For the records that follow, please set down exactly the lines between the one holding "[WhatsApp] (214, 145)" and the one holding "[Advertisement] (259, 196)", inclusive, and only those.

Segment Start: RECORDS FOR THIS EXERCISE

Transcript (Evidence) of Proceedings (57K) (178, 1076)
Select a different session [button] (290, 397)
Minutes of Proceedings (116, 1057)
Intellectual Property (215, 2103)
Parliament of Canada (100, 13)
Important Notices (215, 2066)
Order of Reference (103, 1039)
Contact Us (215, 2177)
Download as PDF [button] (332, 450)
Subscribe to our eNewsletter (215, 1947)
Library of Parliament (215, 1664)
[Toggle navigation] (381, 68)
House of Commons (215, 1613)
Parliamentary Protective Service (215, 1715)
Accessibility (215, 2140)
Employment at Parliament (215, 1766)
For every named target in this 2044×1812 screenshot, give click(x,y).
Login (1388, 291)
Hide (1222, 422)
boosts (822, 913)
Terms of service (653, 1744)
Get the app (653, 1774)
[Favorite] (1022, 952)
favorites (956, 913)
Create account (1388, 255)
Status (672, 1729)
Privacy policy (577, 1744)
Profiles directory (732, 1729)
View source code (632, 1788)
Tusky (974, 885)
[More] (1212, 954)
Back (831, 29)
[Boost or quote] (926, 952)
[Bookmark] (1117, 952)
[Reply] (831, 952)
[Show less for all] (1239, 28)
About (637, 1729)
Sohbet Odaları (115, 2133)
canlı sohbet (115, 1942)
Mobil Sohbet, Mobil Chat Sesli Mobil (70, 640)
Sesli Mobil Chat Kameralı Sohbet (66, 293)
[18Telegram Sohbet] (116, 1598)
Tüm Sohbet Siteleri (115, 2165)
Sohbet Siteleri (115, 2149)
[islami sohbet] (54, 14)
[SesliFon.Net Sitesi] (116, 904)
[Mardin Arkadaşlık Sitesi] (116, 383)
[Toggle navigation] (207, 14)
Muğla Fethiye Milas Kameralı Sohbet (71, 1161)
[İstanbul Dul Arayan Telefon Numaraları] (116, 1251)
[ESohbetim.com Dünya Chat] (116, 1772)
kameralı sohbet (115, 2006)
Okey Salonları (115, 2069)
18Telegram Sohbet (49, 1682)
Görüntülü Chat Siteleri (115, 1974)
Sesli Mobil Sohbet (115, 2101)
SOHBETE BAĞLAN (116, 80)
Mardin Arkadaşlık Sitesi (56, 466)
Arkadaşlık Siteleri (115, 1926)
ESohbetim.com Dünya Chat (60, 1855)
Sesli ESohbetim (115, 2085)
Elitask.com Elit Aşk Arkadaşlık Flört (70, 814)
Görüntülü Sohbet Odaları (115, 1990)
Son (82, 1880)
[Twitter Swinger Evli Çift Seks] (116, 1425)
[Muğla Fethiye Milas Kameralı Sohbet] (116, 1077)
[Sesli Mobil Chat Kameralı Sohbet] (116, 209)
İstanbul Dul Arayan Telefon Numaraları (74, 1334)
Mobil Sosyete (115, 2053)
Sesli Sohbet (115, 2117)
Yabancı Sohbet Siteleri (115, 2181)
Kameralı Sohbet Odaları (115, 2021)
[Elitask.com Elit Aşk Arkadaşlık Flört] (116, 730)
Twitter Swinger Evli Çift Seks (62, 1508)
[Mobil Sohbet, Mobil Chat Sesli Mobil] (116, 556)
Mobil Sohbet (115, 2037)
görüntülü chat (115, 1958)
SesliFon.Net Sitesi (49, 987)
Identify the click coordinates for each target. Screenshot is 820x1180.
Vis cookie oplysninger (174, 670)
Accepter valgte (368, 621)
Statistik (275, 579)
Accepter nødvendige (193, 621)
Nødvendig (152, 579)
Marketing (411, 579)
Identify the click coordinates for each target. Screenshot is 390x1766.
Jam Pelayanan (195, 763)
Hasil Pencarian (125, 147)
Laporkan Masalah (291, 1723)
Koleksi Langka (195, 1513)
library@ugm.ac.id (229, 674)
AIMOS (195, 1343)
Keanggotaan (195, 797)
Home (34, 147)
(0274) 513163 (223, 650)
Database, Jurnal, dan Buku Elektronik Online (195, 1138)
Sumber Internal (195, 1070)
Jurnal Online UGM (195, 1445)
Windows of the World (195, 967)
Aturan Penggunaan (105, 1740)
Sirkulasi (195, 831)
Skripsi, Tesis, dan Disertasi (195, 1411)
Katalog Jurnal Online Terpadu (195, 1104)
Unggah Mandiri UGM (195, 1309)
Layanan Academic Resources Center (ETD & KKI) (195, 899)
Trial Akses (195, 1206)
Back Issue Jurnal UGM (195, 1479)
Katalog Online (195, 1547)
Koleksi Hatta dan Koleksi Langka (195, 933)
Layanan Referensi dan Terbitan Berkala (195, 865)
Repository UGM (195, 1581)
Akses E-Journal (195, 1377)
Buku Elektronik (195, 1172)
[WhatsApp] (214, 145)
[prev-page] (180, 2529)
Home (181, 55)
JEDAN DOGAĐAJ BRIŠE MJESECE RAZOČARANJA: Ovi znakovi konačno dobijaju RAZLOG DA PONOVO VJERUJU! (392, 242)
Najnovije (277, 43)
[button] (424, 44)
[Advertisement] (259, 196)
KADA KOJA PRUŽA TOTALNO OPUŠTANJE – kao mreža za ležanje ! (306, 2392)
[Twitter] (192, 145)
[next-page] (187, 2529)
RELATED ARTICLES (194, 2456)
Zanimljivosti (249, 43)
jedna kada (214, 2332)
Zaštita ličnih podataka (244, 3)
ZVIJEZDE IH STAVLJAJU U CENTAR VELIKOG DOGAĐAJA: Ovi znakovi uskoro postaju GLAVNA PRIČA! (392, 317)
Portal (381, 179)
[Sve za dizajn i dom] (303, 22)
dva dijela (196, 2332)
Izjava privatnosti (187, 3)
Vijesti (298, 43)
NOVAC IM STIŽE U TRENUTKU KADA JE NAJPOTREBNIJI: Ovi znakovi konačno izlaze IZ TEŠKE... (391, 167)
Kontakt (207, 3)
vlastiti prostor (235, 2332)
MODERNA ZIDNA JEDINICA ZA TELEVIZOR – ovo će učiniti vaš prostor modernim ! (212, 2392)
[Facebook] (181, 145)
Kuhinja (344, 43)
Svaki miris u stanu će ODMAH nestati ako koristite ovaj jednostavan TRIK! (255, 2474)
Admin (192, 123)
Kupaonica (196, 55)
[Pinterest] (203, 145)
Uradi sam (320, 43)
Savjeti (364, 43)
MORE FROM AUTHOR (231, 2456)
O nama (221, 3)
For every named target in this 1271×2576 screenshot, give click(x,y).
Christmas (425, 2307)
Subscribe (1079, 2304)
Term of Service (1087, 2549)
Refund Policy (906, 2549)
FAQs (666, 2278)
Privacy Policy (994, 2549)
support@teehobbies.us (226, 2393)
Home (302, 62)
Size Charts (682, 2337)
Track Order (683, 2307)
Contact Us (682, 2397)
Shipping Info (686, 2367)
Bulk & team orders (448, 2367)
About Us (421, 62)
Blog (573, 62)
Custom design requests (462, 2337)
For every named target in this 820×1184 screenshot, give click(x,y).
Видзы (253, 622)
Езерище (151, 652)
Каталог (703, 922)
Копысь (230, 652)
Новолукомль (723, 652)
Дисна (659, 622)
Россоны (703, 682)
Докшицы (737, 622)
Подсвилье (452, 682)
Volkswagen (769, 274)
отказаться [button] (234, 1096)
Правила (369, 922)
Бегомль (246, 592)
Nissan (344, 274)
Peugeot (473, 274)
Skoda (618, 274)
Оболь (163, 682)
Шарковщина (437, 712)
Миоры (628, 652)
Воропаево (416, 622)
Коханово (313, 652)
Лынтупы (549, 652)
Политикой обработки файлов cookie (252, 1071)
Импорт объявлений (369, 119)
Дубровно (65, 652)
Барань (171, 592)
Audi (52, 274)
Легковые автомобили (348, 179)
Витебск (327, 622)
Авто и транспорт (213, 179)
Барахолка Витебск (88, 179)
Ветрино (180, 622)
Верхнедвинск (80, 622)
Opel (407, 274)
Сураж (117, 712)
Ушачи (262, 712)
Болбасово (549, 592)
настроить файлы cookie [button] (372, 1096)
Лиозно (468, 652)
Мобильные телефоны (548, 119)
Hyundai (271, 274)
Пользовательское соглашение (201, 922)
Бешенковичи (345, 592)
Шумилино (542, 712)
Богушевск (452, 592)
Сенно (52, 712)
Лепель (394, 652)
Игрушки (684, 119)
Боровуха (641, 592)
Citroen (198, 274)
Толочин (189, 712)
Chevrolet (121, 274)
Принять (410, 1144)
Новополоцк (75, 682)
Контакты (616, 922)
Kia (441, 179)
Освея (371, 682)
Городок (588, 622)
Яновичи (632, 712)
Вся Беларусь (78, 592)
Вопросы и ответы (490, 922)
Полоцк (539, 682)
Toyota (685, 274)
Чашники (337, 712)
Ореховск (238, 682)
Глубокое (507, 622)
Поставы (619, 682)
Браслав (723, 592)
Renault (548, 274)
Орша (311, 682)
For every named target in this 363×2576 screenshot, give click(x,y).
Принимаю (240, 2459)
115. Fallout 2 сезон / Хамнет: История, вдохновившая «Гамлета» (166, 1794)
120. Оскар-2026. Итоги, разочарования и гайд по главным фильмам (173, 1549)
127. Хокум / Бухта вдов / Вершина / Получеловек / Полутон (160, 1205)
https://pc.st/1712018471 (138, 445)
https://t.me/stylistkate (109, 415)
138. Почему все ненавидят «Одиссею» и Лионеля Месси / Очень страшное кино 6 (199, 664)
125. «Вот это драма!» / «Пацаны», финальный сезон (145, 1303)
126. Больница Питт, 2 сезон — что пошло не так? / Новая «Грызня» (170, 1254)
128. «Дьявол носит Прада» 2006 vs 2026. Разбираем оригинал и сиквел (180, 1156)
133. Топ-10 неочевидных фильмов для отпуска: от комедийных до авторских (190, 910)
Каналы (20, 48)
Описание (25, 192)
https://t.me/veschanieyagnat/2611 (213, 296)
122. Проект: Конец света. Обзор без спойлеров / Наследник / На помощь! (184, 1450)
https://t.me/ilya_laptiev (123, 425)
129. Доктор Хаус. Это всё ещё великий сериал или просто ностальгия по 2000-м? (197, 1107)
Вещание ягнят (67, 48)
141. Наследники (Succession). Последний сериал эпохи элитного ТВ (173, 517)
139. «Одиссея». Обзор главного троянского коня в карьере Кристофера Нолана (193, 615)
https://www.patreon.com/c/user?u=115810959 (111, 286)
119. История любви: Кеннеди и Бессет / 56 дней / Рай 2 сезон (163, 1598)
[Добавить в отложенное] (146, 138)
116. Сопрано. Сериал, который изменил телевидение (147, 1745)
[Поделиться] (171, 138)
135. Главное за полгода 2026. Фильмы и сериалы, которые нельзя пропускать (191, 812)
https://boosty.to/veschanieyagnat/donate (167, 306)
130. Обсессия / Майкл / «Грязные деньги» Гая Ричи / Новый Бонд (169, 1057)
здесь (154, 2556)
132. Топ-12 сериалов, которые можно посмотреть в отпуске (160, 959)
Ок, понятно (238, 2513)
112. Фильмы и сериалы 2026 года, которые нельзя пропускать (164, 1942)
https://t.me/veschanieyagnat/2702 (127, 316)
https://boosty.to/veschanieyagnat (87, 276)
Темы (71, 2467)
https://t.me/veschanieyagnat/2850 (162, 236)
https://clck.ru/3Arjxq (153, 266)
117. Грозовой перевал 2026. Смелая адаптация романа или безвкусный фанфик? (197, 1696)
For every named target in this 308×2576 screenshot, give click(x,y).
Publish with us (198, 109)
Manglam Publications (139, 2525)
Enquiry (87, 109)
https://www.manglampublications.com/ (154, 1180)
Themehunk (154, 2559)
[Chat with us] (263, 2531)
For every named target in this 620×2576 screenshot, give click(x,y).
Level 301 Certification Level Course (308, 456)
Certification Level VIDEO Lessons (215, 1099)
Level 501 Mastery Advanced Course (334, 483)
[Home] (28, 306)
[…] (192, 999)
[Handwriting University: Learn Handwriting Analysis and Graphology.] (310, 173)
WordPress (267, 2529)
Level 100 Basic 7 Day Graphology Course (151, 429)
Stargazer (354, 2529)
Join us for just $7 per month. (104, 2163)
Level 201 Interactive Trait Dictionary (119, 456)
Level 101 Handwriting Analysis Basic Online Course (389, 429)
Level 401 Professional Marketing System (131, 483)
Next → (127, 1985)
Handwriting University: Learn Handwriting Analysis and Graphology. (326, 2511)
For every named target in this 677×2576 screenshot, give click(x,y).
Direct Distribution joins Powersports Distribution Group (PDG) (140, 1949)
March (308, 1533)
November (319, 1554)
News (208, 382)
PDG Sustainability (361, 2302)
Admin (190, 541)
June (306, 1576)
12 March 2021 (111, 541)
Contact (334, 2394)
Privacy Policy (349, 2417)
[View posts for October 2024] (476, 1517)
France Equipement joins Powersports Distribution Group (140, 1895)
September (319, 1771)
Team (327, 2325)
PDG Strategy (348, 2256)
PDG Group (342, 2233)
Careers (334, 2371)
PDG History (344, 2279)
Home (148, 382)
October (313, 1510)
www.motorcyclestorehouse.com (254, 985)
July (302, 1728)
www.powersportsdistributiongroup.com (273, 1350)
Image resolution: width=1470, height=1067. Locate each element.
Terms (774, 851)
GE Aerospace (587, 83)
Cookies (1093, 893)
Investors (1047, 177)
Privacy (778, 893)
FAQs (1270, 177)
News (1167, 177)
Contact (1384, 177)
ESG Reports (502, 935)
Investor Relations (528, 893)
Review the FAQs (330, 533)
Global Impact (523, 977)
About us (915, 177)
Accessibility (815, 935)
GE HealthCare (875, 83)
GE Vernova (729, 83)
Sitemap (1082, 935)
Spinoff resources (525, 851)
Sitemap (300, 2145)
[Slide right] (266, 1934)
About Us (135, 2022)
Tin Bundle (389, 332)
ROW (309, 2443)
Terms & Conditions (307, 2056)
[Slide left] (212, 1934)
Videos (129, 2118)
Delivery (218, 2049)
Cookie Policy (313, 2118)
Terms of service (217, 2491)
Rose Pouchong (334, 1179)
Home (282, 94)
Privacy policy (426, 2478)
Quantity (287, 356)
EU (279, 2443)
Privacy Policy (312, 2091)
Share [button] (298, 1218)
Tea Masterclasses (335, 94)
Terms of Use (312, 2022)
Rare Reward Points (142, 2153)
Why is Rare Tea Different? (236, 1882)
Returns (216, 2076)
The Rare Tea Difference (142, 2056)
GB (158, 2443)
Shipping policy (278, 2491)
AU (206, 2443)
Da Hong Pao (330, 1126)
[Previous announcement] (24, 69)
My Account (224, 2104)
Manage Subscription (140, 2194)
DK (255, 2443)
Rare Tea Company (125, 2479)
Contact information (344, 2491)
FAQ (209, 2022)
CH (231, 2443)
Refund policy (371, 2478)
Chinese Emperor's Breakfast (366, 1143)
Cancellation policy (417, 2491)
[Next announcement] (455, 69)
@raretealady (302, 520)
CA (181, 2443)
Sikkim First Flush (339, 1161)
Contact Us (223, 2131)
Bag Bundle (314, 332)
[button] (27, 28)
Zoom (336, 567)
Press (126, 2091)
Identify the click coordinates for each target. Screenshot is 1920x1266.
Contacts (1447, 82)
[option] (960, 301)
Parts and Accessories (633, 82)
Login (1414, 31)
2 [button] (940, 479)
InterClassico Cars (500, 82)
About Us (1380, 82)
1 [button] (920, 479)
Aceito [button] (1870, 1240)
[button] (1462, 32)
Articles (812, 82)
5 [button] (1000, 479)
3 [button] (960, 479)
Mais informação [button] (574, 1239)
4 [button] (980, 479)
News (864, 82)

Segment End: RECORDS FOR THIS EXERCISE

* **EXERCISE OUTPUT**
[WhatsApp] (214, 145)
[prev-page] (180, 2529)
Home (181, 55)
JEDAN DOGAĐAJ BRIŠE MJESECE RAZOČARANJA: Ovi znakovi konačno dobijaju RAZLOG DA PONOVO VJERUJU! (392, 242)
Najnovije (277, 43)
[button] (424, 44)
[Advertisement] (259, 196)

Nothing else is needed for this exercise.